Dysregulation of the insulin receptor (IR) and insulin-like growth factor-1 receptor (IGF-1R) signaling pathway are associated with Alzheimer's disease (AD). To elucidate the role of IR signaling and the downstream transcription factor Foxo1 in the pathogenesis of AD we used conditional mutagenesis in mice. In order to analyze the role of IR signaling and the Foxo1 transcription factors in the pathogenesis of AD we crossed neuron-specific IR deficient mice (nIR-/-) and mice expressing either a dominant negative (Foxo1DN) or a constitutively active Foxo1 (Foxo1ADA) with Tg2576 mice overexpressing the Swedish mutant of the amyloid precursor protein (APP).
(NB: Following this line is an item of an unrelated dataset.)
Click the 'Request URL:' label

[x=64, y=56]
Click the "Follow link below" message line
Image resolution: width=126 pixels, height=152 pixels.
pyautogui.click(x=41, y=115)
The offspring of these mice was analyzed in respect to survival, amyloid accumulation, and APP processing. Interestingly, Tg2576 mice with neuronal deficiency for the IR gene accumulated significantly less beta-amyloid compared to Tg2576 mice. Analyzing APP c-terminal fragments (CTF) revealed decreased alpha-/beta-CTFs in brains of nIR-/-Tg2576 mice compared to Tg2576 mice suggesting decreased APP processing. Cell based experiments showed that inhibition of the PI3-Kinase pathway suppresses endosomal APP cleavage and decreases alpha- as well as beta-secretase activity. In contrast to previous reports of IGF-1R deficient Tg2576 mice IR deletion did not rescue premature mortality in Tg2576 mice. Furthermore, we have demonstrated that Foxo1 is the most abundant Foxo1 expressed in the hippocampus. In the analysis of mice expressing neuron-specific either a dominant negative or constitutively active form of Foxo1 in a Tg2576 background neither Foxo1ADATg2576 nor Foxo1DNTg2576 mice revealed any alteration of beta-amyloid burden, APP processing or survival. These data suggest that the effects mediated by IR or IGF-1R are independent of Foxo1. Neuron-specific IR deficiency reduces ß-amyloid accumulation at least partially via decreased APP processing without influencing premature mortality in Tg2576 mice independently of Foxo1 mediated transcription.